Character-Driven Sex Redux, or, “What do you want, Brick?”

I was talking to an artist friend at a party recently, and he mentioned listening to some author interviews where they described how they create their characters. He was astounded that some authors create very detailed backstories and personality inventories for their characters, including information that never makes it into the final novel. He asked if I did the same.

I confess I do not.

Do we need to know backstory? Well, yes, if that backstory affects the current narrative of the book. Character history, traits, quirks, likes and dislikes, physical features are all elements that an author may need to keep track of, especially if one is writing a series involving all the same characters. One method of tracking such information is by using a “story bible”.

But, as Rochelle Melander says at the end of her blog post on story bibles: “Creating the story bible should never become more important than writing your book.”

So, while I might know that Nicholas Ramsay (aka Nicholas Atherley) went to Cambridge and Samuel Taylor was born in New York, I don’t know who Nicholas’s friends were at university and I don’t know what sort of toddler existence Sam had. It’s like how I don’t necessarily know the backstory of all my friends, except what they’ve told me or what we’ve shared together. And, despite this lack of knowledge on my part, we’re still able to carry forward the story of our lives as friends.

This is the approach I take with my characters. As far as their personal histories, I only know what my characters tell me. And they don’t tell me everything.

Which my artist friend found equally interesting, because I had admitted I engage in conversation with my characters, conversation that knows no bounds.
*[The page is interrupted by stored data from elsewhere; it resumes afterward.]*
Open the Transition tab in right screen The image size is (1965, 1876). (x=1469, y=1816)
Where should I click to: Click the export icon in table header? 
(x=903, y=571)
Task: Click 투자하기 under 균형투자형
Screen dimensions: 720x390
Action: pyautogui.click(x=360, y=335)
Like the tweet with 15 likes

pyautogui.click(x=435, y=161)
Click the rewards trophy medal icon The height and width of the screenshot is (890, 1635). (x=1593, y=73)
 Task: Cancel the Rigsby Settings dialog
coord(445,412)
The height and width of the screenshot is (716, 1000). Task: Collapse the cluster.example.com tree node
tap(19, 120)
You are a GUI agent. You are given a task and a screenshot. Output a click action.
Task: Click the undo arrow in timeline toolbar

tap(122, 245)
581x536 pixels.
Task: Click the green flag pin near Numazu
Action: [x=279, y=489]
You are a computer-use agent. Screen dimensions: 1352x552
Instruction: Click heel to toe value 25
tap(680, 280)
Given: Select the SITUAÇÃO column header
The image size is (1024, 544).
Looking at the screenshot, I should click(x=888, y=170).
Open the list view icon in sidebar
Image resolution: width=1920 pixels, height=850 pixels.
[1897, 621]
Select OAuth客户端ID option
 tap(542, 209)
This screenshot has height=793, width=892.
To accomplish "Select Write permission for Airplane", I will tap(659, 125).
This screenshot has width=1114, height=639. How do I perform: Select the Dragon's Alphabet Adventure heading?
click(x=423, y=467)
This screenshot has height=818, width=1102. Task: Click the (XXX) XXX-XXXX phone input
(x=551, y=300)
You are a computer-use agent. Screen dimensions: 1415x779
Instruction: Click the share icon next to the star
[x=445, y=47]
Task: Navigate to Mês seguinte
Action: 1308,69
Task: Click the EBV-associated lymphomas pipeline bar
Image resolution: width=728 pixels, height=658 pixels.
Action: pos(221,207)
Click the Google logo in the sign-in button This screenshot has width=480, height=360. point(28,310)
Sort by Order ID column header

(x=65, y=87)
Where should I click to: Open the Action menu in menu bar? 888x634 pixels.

And when it comes to sex, I always ask my characters before I make them do stuff, “What do you want?”

Character sex

I’ve learned the hard way that if two (or more) characters do not want to have intimate relations with each other they will tell me so and refuse to perform in such a scene. And forcing a character to do something will not be honest, will not ring true to that character.

But sometimes I really want two (or more) characters to share a sex scene, especially if I need that sex scene for the plot (and since I write erotica, sex scenes should really move the plot forward, i.e., not be gratuitous). So what is an author to do?

I get my characters acclimated to each other.

I learned this trick from theater class back in junior high school. When the theater teacher was asked how she got romantic scenes to work so well (oh, they worked well!), she explained she would have the actors take small steps toward physical intimacy: touching, holding hands, a hug, brief kiss, bigger kiss. Then, suddenly, wow, chemistry!

So, I (mentally) put my characters in the same room and get them acclimated to each other. While I’m checking email, they talk. While I’m paying bills, they hold hands. Eventually, usually while I’m walking the dog, they get more, um, “acclimated” to each other. So then it just becomes a matter of what exactly they will allow me to make them do.

The whole process reminds me of architect Louis I. Kahn’s rhetorical query, “What do you want, Brick?”

By the question Kahn meant: What does the brick, at its essence, want to construct? The answer is another question: What does the brick do best?

Kahn’s purpose was not wholly rhetorical, to be sure. He was expounding on the innate nature of things. As am I.

“What do you want, Arthur?”

“What do you want, Julius?”

“What do you want, Lavinia?”

To be more specific:

“It’s important, you see, that you honor the material that you use. You don’t bandy it around as though to say ‘we have a lot of material around. We can do it one way. We can do it another.’ It’s not true. You can only do it if you honor the brick and glorify the brick instead of just shortchanging it or giving it an inferior job to do, where it loses its character.”

Writing a book is a lot like building an awesome Modernist structure.

More than honoring what the character wants to do, this approach to writing (or building) is forward looking. We do not necessarily need to know the particulars of how the brick was made, at what factory, or how it was transported to the work site. We just need to know “What do you want, Brick?”

So…sex…um…

What happened the other day when I was writing a sex scene is that I had it all planned out. The hero and heroine would have sex with maybe some gender-bending role play and maybe there would be rimming. There wouldn’t be anal because it was only Chapter 9 and I was saving that for Chapter 22.

My characters ignored me. They closed the door (probably while I was paying bills) and decided they wanted to have anal sex, now, in Chapter 9.

So they did. And I let them. It was awesome.

Now, I, the author, need to step up my game for Chapter 22. Which means I need to (get to) have another character get acclimated to their intimacy, because, obviously, threesome is the next level. I’ve already begun and we’re all having fun trying to block this scene out.

As the man said: honor and glorify the characters, they know what they want.

2 thoughts on “Character-Driven Sex Redux, or, “What do you want, Brick?”

  1. Great article. I also don’t write down elaborate backstories before I begin writing. I’ll often know the core of the conflict, and in that sense I know the backstory as it affects the conflict and character motivations, but as to the rest, I make it up as I go depending on what the story needs.

    • Thanks Sara! Good to know there are other authors out there who don’t do elaborate story bibles!